The “Beautiful” singer is set to be the next artist-in-residence at New York University Tisch School of the Arts and on Monday (Oct. 26) he sat down for a Q&A with NYU Clive Davis Institute professor and NPR host Jason King to talk about his 20-year career in the music business.
The auditorium, filled with the university’s students, had their collective ears tuned to the 42-year-old’s words. But, the “Frontin'” singer is still shockingly uncomfortable in the spotlight — he can’t bear to listen to a list of his accomplishments and nearly goes red-in-the-face when having to watch old music videos and past fashion choices from Noreaga’s “Superthug.” And it seems he’s still coming to terms with being at the forefront as an artist.
In the hour-and-a-half conversation, the N.E.R.D. member drops several gems of advice and insightful stories on how he became the successful artist he is today. Check out a few below.
On working with Kelis:
Brazilian women — and music — were the ones who inspired “Milkshake,” and made him want to create something for the ladies who want to dance without judgement. He also shared that it was Kelis who introduced him to Prada when he was wearing all Polo everything.
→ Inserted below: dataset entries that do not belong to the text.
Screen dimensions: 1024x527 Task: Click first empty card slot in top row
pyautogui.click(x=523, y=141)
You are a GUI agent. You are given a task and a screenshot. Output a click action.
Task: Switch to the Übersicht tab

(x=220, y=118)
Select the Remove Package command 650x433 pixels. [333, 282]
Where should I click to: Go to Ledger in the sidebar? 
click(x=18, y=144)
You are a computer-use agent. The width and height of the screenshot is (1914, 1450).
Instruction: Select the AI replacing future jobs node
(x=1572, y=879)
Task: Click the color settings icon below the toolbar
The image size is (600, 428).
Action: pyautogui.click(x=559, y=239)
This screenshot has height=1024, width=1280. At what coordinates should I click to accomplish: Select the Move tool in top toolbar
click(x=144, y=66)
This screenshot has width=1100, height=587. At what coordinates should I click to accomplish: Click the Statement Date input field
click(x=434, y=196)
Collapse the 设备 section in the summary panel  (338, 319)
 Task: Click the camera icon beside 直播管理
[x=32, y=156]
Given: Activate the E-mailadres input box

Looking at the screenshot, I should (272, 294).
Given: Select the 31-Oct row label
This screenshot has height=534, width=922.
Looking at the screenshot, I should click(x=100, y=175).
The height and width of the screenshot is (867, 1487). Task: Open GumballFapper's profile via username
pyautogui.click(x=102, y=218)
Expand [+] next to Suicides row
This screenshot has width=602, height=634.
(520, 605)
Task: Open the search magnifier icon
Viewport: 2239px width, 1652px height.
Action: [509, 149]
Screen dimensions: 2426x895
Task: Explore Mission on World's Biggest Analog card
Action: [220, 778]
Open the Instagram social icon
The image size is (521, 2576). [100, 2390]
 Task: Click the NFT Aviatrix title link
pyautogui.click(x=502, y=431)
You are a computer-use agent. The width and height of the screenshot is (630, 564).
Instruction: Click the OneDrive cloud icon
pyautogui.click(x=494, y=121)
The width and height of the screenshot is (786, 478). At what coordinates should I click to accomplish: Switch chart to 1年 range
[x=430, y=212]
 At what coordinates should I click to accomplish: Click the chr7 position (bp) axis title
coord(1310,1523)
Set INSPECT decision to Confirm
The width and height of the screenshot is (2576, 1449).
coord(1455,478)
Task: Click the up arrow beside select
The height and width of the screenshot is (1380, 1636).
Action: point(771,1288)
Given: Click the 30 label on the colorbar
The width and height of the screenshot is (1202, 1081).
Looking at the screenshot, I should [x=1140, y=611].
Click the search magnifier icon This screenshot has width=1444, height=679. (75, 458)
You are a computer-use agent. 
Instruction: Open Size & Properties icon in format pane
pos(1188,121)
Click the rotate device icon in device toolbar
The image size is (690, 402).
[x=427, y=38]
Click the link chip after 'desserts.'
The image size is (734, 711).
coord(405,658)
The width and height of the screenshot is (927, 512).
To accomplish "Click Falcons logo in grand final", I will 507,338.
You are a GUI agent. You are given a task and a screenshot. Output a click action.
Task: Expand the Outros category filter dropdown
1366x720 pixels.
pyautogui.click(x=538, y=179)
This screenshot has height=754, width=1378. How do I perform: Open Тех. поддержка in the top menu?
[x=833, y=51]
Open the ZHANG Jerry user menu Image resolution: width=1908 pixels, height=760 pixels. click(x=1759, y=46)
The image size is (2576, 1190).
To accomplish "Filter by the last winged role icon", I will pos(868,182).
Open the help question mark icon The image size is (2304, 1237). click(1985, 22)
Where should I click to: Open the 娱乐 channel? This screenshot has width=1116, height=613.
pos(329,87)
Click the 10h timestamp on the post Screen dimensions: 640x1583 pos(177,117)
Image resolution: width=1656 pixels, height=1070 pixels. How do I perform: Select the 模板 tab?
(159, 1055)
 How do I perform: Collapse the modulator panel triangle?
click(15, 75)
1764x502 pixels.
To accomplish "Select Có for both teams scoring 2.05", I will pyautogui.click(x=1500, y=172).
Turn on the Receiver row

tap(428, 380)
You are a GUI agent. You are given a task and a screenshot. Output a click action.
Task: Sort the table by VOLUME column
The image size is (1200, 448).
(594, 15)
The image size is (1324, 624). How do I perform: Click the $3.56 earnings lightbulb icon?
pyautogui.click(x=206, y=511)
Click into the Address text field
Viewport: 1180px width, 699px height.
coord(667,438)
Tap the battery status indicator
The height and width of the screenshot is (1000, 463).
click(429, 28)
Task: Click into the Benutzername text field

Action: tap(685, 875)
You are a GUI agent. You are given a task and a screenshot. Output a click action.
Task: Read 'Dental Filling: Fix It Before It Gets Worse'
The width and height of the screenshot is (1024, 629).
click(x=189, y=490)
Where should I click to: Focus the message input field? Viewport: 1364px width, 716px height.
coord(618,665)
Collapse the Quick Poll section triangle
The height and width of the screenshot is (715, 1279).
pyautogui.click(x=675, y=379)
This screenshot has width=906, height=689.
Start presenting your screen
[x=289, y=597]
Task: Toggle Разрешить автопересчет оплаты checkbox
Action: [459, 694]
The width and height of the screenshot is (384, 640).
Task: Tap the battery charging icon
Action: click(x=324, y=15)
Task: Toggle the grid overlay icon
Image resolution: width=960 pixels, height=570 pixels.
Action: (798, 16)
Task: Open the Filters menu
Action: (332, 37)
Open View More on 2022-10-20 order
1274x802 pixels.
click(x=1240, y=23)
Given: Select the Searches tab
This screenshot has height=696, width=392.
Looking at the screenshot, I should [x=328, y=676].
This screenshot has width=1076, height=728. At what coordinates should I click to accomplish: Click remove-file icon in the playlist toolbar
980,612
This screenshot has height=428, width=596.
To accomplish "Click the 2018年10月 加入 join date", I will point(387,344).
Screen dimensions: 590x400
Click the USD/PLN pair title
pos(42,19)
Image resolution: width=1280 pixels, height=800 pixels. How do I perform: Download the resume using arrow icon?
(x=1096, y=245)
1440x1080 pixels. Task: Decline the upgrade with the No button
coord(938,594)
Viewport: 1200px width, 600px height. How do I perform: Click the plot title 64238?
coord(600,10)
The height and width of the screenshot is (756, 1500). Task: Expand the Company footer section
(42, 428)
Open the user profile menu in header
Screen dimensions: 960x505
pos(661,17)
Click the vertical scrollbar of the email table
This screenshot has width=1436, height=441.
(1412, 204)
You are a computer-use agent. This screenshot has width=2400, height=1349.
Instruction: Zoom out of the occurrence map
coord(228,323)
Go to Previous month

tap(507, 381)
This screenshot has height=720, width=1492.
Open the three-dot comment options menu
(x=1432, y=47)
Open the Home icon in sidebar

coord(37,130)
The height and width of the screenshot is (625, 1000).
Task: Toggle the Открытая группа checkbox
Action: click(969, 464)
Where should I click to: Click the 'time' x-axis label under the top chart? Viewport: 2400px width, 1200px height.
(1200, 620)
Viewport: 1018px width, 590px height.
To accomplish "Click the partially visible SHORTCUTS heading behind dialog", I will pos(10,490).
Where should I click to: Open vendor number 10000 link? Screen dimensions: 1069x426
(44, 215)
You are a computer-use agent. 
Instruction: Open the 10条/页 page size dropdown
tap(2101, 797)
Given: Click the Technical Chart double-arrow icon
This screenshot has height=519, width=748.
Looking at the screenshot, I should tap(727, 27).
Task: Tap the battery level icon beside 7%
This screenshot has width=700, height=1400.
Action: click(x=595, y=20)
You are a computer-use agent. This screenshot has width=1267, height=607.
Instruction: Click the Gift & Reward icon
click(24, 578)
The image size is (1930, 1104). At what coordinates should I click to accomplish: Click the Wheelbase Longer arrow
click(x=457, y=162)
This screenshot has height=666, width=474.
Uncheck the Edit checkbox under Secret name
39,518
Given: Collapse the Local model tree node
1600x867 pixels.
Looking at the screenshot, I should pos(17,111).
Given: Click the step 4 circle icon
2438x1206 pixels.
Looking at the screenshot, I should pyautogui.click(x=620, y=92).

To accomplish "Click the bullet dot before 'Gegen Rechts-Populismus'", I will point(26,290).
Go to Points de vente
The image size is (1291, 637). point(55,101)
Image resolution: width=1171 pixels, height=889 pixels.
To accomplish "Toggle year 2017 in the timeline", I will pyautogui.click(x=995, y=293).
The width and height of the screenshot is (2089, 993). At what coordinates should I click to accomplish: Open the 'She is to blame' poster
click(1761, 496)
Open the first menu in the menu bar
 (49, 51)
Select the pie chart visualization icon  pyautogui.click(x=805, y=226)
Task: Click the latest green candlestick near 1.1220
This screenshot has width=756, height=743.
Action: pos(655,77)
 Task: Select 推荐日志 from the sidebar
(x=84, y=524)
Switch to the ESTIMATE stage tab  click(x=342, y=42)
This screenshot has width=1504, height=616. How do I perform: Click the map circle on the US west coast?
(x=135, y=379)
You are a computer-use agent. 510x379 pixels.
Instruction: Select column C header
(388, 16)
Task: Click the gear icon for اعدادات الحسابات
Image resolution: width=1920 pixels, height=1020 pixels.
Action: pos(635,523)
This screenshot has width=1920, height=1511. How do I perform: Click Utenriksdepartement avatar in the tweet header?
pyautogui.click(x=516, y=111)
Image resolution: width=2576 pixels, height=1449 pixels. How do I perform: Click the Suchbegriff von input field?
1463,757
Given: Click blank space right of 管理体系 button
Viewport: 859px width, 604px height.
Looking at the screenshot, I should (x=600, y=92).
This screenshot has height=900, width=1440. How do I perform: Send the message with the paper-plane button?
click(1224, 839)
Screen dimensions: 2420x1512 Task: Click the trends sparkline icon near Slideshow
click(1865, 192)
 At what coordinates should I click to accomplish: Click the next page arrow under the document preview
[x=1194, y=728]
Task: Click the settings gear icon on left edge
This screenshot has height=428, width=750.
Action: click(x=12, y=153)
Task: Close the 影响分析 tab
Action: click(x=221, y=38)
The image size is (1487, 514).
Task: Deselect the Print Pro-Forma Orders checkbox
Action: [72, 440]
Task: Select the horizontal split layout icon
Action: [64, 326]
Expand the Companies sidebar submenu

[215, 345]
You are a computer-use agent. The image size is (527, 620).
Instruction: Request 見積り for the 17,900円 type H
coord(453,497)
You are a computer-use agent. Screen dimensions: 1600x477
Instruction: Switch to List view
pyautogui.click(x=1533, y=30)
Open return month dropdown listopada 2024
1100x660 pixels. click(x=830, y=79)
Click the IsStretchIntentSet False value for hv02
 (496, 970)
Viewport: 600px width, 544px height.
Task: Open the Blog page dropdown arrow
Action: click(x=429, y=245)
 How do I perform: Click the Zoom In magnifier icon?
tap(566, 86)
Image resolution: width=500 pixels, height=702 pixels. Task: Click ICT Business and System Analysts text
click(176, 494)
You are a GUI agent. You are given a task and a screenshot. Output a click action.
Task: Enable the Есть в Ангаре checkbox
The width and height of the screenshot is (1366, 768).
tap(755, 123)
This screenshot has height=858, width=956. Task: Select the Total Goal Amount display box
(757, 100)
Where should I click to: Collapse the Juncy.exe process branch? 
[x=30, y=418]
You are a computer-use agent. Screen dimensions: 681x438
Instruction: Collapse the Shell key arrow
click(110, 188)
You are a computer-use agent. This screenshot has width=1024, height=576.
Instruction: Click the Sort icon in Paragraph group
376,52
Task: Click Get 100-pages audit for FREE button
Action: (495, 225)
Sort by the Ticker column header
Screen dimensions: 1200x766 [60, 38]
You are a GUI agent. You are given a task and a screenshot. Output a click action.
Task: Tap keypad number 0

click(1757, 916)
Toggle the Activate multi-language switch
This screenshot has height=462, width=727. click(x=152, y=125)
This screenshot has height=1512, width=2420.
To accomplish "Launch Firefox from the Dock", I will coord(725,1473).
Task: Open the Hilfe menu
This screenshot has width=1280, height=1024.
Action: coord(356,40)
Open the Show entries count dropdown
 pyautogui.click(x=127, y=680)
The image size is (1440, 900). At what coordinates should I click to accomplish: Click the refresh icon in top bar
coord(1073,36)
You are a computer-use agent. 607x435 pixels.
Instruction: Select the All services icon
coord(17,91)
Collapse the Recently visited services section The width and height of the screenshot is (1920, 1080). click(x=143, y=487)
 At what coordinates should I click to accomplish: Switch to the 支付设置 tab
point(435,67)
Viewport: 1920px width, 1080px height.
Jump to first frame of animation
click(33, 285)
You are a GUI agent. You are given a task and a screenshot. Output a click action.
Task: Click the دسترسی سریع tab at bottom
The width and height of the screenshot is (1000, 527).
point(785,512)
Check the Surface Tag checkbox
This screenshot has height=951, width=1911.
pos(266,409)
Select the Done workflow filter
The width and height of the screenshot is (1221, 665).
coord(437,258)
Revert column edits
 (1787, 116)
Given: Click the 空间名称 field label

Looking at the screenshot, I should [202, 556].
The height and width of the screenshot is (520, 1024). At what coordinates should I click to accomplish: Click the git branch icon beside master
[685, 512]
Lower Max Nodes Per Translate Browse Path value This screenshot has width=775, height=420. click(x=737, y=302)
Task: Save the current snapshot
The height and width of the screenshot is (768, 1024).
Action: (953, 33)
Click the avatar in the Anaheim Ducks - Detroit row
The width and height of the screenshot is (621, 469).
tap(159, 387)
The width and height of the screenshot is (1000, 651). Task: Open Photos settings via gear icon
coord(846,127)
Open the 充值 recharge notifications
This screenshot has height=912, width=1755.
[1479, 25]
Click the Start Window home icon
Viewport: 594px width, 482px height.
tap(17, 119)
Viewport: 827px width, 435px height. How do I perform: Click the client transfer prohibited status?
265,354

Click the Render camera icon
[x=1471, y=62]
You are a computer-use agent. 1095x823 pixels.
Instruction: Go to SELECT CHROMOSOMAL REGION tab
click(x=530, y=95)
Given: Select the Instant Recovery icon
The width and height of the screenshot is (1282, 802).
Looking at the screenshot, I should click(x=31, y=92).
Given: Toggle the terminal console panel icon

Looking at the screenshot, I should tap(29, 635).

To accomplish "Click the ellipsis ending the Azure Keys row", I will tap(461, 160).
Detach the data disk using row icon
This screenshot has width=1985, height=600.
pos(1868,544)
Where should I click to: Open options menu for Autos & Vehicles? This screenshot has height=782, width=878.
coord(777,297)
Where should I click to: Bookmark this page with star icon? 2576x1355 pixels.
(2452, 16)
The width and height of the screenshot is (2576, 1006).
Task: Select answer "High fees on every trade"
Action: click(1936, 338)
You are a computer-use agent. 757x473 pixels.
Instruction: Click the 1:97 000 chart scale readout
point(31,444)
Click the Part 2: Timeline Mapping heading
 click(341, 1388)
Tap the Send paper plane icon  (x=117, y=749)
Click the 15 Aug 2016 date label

Seeing himself as an artist:
Pharrell is still coming to terms with seeing himself as an artist. He shared that he always saw himself as the producer who got to sneak into the music video, like a cameo, rather than the main attraction. Now, after being the forefront man for “Happy” and Daft Punk’s “Get Lucky,” he’s just starting to get used to the idea of being the center of attention.
His Mr. Magoo theory:
Skateboard P calls his songs “gifts” and insists that he’s the “Mr. Magoo of Music,” since he relayed that he stumbles upon hit songs like the ’60s cartoon character inadvertently stumbled upon trouble and adventures. “When I aim, I miss,” he said, so instead he just goes with whatever guides him. He also shared that he was surprised that “Beautiful” became a hit. Instead, he thought “From tha Chuuuch to da Palace,” would be the most popular Neptune’s song from Snoop Dogg’s Paid tha Cost to Be da Bo$$.
Advice to those trying to make it on the Top 100:
Don’t force it. “You don’t want to get famous being something you’re not,” he said. “You’re going to get tired of wearing that mask.”
Pharrell said that he is not an activist, but he does think artists (and human beings in general) have a responsibility to relay what they see in the world. “As an individual, our biggest responsibility is to be self-aware,” he said. He’s also for Hillary Clinton. “It’s time for a woman,” he said.
The full interview is set to be archived on NPR soon.